1. Production systems The Production System Cycle Conflict resolution Thermostat’s input-output behaviour Passenger input-output behaviour on the underground Fox’s input-output behaviour Confusion between production rules and logical implications:

2. The world Agent ObservationsActions forward chaining The production system view of the relationship between an agent and the world ???

3. Production systems Declarative memory consisting of atomic sentences, and Procedures consisting of condition-action rules: If conditions C, then do actions A. look like logical implications, but do not have a logical semantics. Production system cycle: read a current input, use forward chaining to match the input against the conditions C of production rules, perform conflict-resolution to choose a single rule if more than one rule is satisfied, and execute the associated actions A.

4. Production systems Condition-action rules are similar to the behavioural psychologist’s descriptions of behaviour. but are used instead to generate behaviour. Conclusions are often expressed in the imperative, rather than in the declarative mood: If conditions then do actions. Hence the need for “conflict resolution”. (But they can also be expressed as recommendations for actions.)

5. Conflict resolution Several conflicting actions can be derived at the same time. For example: If someone attacks me, then attack them back. If someone attacks me, then get help. If someone attacks me, then try to escape. The agent needs to use “conflict resolution” to decide what to do. Decision strategies can use: Order in which rules are written Priority to more specific rules over more general rules Decision theoretic computation of utilities and probabilites, choosing the action(s) that have highest expected utility.

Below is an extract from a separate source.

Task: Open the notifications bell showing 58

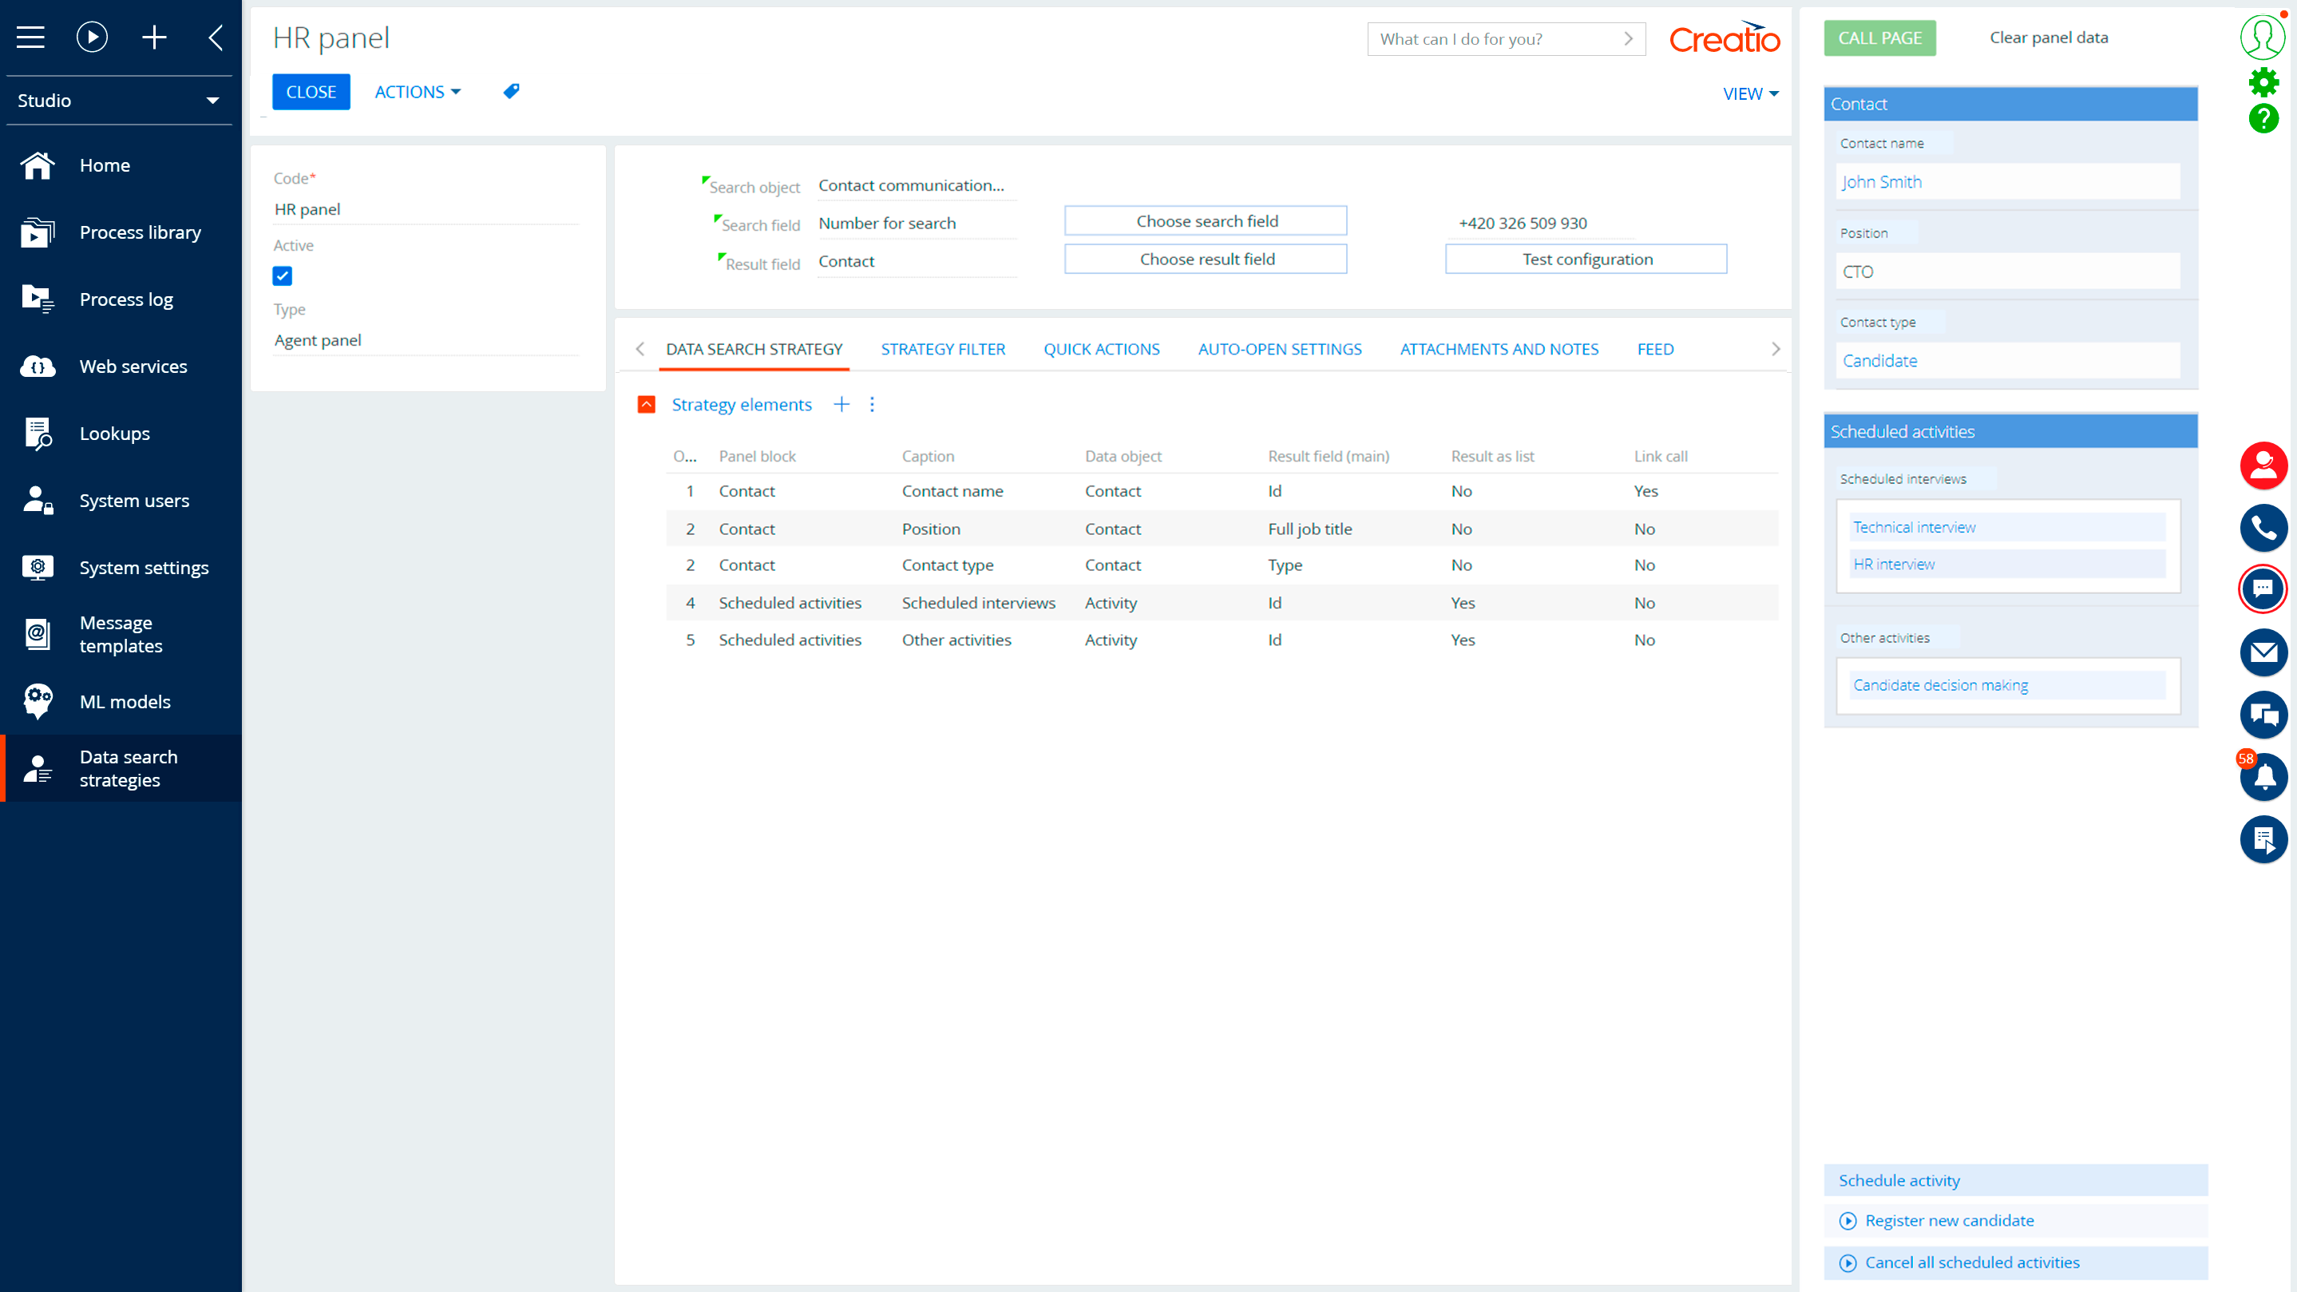Action: click(2263, 777)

6. Thermostat’s input-output behaviour can be described in condition-action terms: If current temperature is T degrees and target temperature is T’ degrees and T < T’ - 2° then the thermostat turns on the heat. If current temperature is T degrees and target temperature is T’ degrees and T > T’ + 2° then the thermostat turns off the heat.

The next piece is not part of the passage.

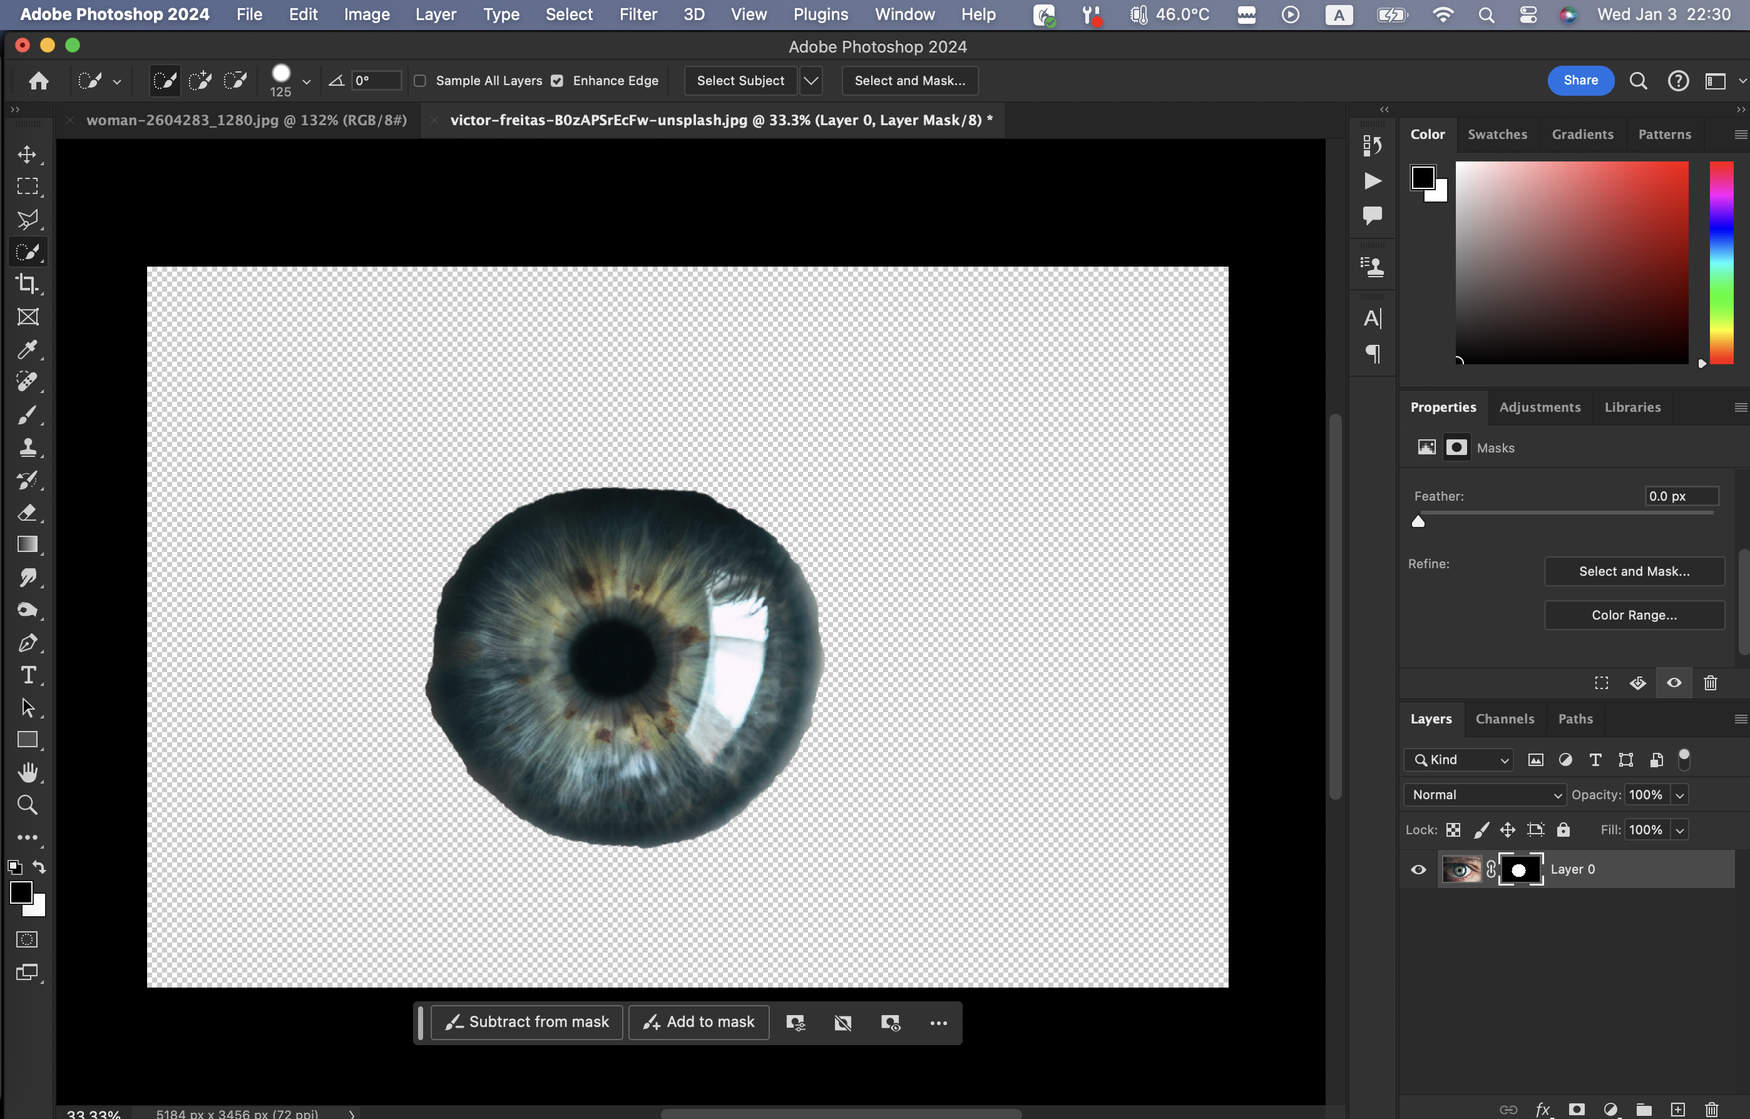The height and width of the screenshot is (1119, 1750).
Task: Uncheck the Enhance Edge checkbox
Action: (x=557, y=81)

7. Thermostat’s input-output behaviour generated by condition-action rules: If current temperature is T degrees and target temperature is T’ degrees and T < T’ - 2° then turn on the heat. If current temperature is T degrees and target temperature is T’ degrees and T > T’ + 2° then turn off the heat.

8. Passenger behaviour can be described in condition-action terms: If a passenger observes an emergency on the underground, then the passenger presses the alarm signal button. Passenger behaviour can be generated by condition-action rules: If I observe an emergency on the underground, then I press the alarm signal button.

9. Fox’s behaviour can described in condition-action terms: If the fox sees that the crow has cheese, then the fox praises the crow. If the fox is near the cheese, then the fox picks up the cheese. Fox’s behaviour can be generated by condition-action rules: If I see that the crow has cheese, then the I praise the crow. If I am near the cheese, then I pick up the cheese.

10. Three kinds of production rules Logical rules that are used to reason forward (modus ponens). Reactive rules that implement stimulus-response associations. Pro-active rules that simulate goal-reduction: If goal G and conditions C then add H as a sub-goal. Production rules have an operational, but not a logical semantics.

11. Reactive rules typically have implicit goals (i.e. emergent goals) If it’s raining, then carry an umbrella. Implicit goal:Stay dry If it’s clear ahead, then step forward. If there’s an obstacle ahead, then turn right. Implicit goal: Explore? If a car is rushing towards you, then jump out of its way. Implicit goal: Avoid an accident

12. The use of production systems to simulate goal-reduction The fox’s reduction of the goal of having an object can be simulated by the condition-action rule: If I want to have an object then add to my beliefs that I want to be near the object and pick up the object. The simulation approach looses the connection with the belief: I have an object if I am near the object and I pick up the object.

13. Forward chaining with pro-active rules is ad-hoc and potentially incomplete does not distinguish between conjunction and disjunction of sub-goals. Production rules have an operational, but not a logical semantics. Abductive logic programming (ALP) gives a logical semantics to production systems.

14. Example (Thagard, page 45) “Unlike logic, rule-based systems can also easily represent strategic information about what to do”: If you want to go home and you have the bus fare, then you can catch a bus. Forward reasoning with the rule simulates backward reasoning with the belief: You go home if you have the bus fare and you catch a bus.